Some suspect that these major airlines operate in an informal collusive oligopoly. An oligopoly is a market structure where a small number of firms make similar or identical goods or services and have a decent amount of market power in the industry. One that is informally collusive implies that these small firms make implicit agreements to limit competition. Normally among the group, there is a price leader (in this case, it is Southwest). This means that when Southwest changes this price, other airlines change their prices accordingly. This creates high barriers to entry.



Why are prices the same?


Airline prices tend to stay the same to avoid price wars through price competition among each other in order for all firms involved to be better off. This is best explained through the prisoner’s dilemma, a common example of game theory.



Prisoner’s dilemma



(revenue in millions)



Consider the figure above. Each firm has two options that greatly affect the other firm: to sell at a high or low price. The goal of every firm is to make the most revenue and will take the respective action to do so. For example, if airline 1 chooses to sell their tickets at a high price, airline 2 will sell their tickets at a lower price to make the most revenue. Likewise, if airline 1 chooses to sell their tickets at a low price, airline 2 will also lower prices. So, regardless of the actions of airline 1’s actions, airline 2 will always lower their prices. By the same logic, regardless of airline 2’s actions, airline 1 will always lower their prices as well. Thus, at the end of the day, both airlines will make 20 million dollars each (also known as their nash equilibrium). But, this is not the best outcome for both firms because if they decided to collude and both charge high prices, they would have been making 50 million each. So, through price competition, both airlines are worse off. This leads airlines to avoid price competition to prevent loss revenue. 
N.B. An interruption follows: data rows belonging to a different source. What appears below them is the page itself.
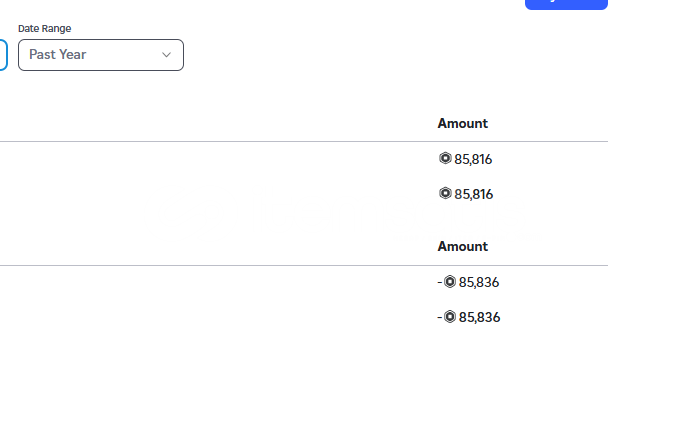Image resolution: width=685 pixels, height=428 pixels.
Task: Click the Robux icon beside the lower 85,836
Action: coord(450,317)
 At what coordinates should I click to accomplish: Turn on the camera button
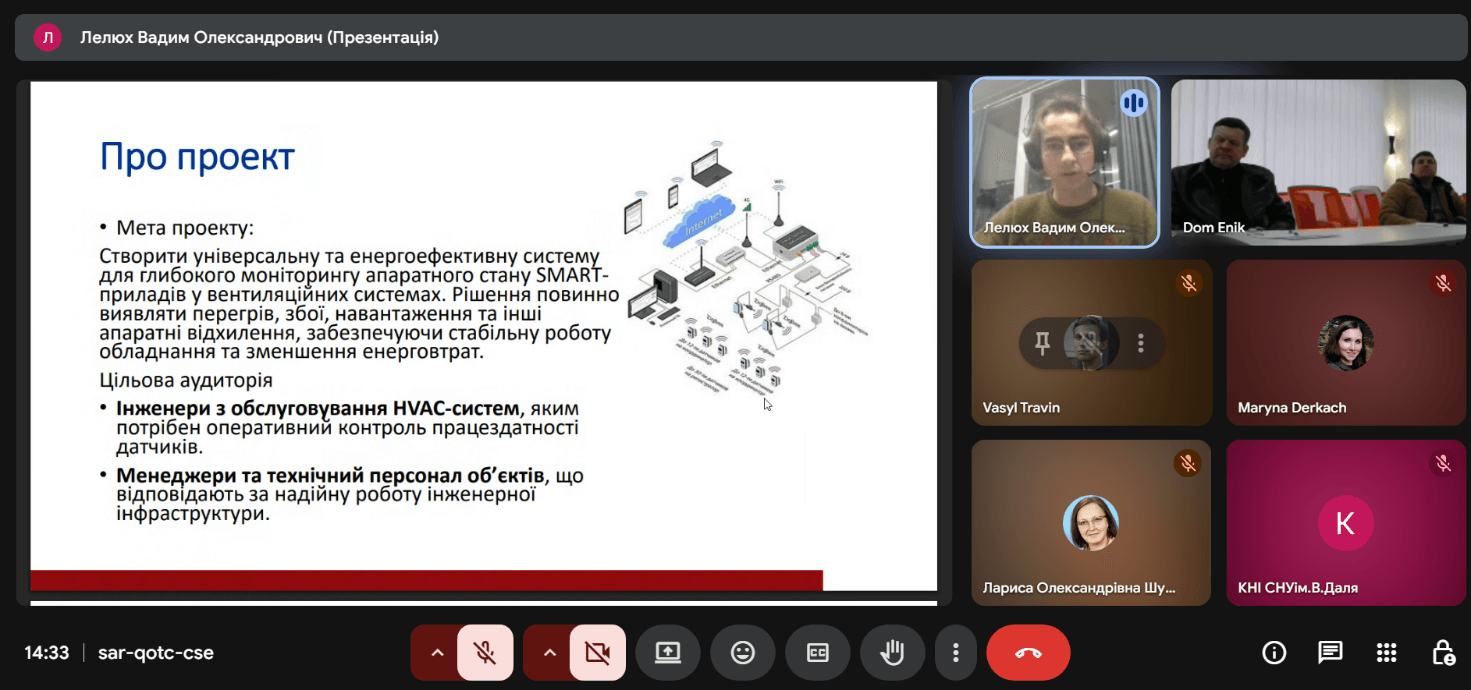(x=597, y=653)
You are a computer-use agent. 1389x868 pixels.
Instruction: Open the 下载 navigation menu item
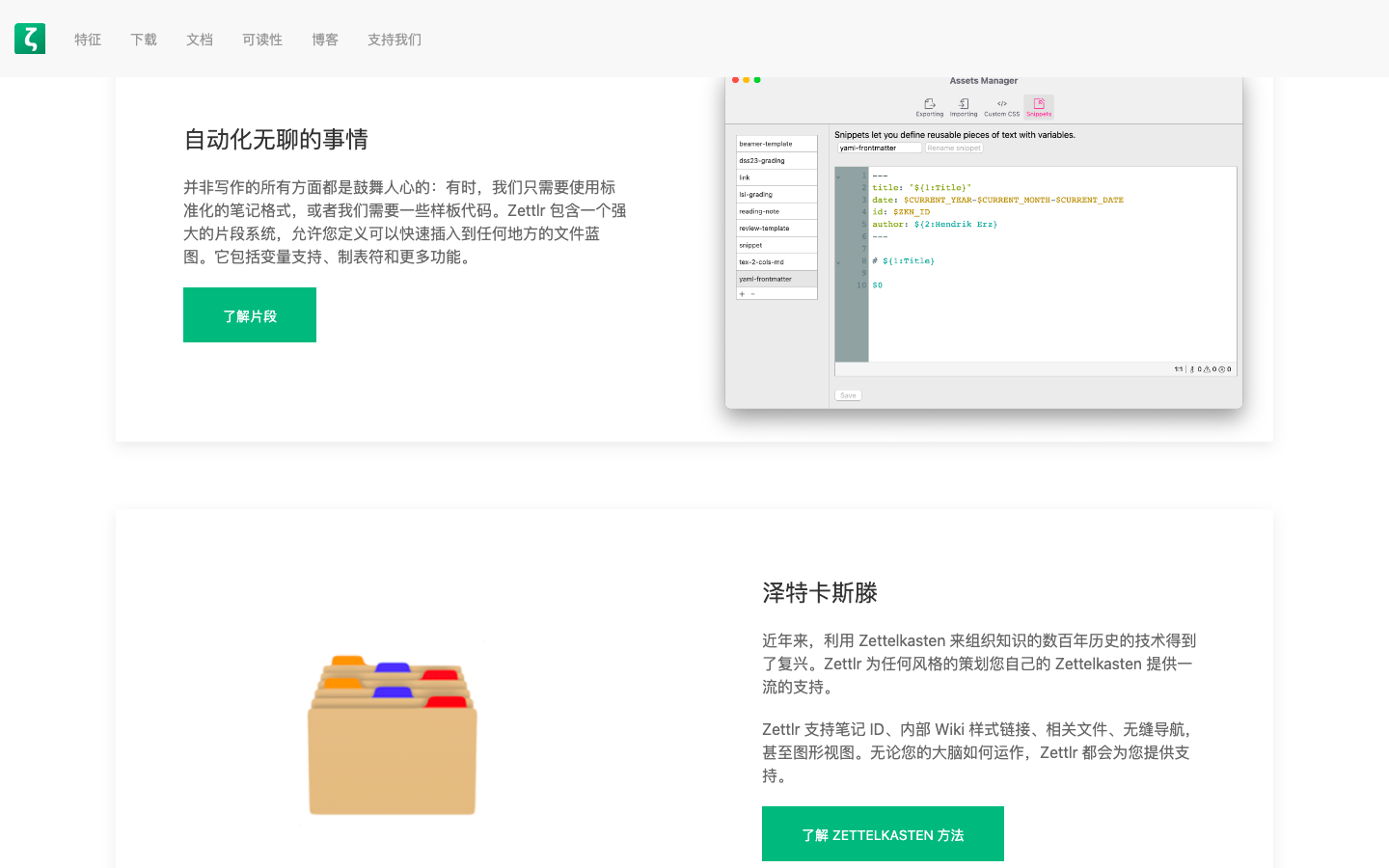coord(144,40)
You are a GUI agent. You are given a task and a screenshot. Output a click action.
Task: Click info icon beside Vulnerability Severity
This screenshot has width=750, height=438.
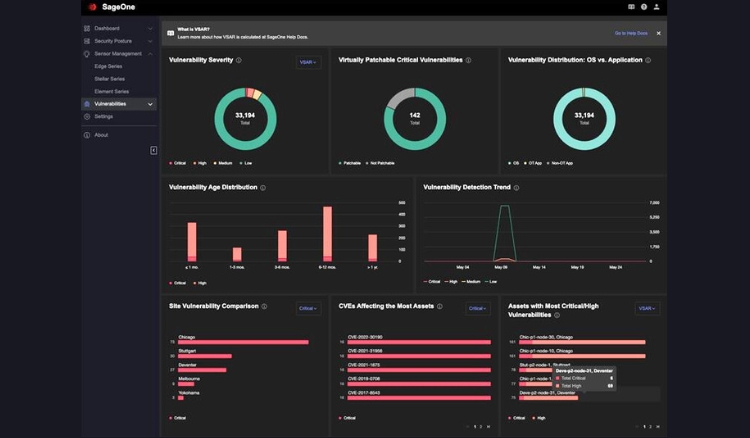pos(239,60)
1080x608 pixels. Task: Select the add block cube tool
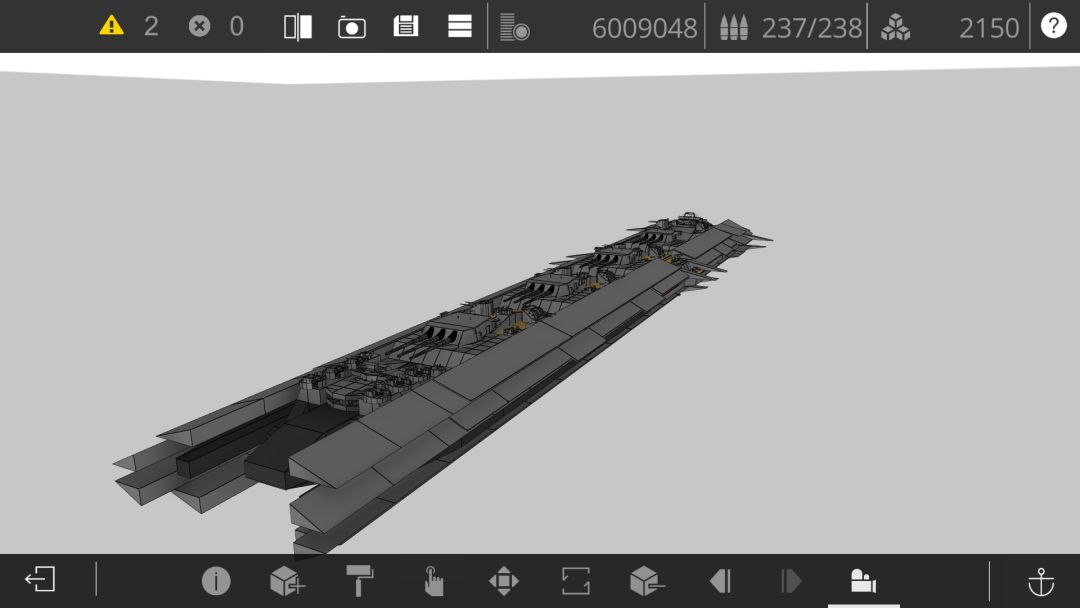287,581
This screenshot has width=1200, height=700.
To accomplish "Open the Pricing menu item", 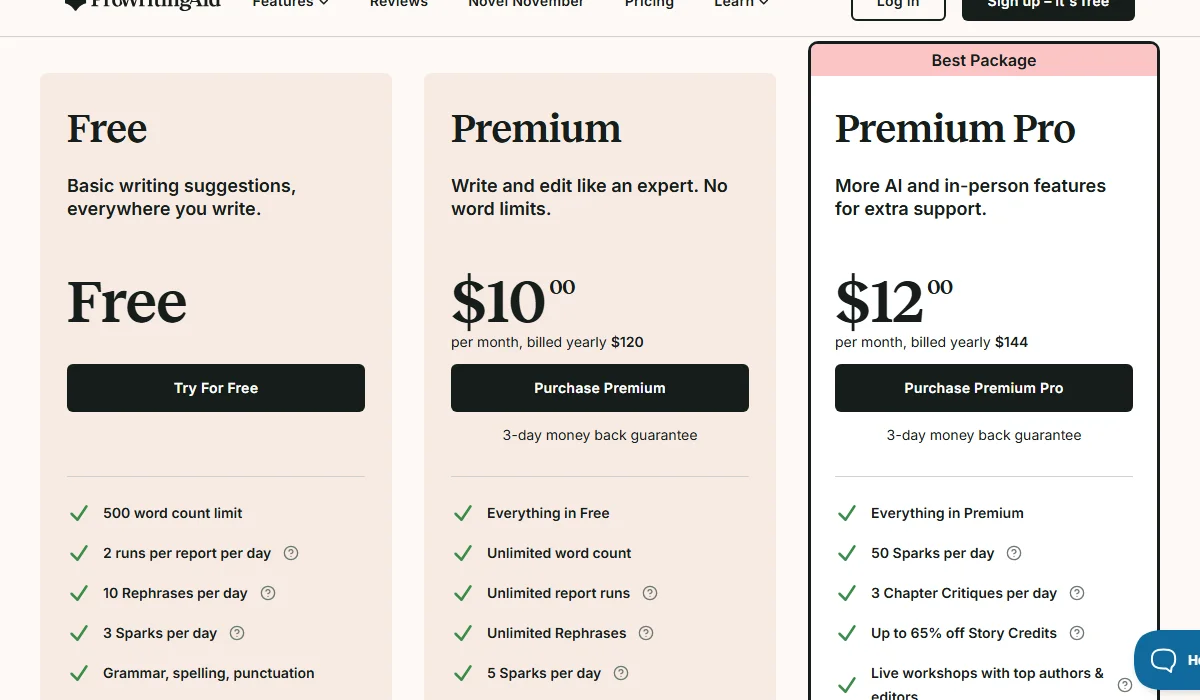I will click(x=649, y=4).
Instead, these airlines choose to compete via non-price competition in the forms like advertisements, incentives and branding. For example, Delta offers its passengers SkyMiles for choosing to fly with them. This allows these big firms to compete with one another without causing major consequences to each other.


This causes market failure as the airlines are abusing their market power to control their revenues and force out other smaller airlines.



Will this end?


The likelihood of this trend ending is unlikely because of the difficulty to prove if firms are colluding to limit competition in the industry. Because multiple firms are engaging in unfair practices, it is hard for the government to name any perpetrators as there are no written agreements to collusion. Furthermore, it is hard to pinpoint which firms are participating in this behavior, as other firms besides these major four could be colluding as well. This makes it virtually impossible to end this behavior. 


This type of oligopoly, however, may not last. Because there is no written agreement stating  they must keep their prices the same as their counterparts, an airline may decide to cheat and lower their prices to gain more revenue. This may cause the oligoploy to collapse. 


The airlines may eventually dispute the price at which they set their tickets due to their different prices of production. If the price is set below or near the cost of production of an airline, the airline will reject this price. This may lead to conflict within the colluding parities which may result in the collapse of the informal collusive oligopoly.


For the time-being however, consumers looking to travel with these big airlines may need to pay high prices.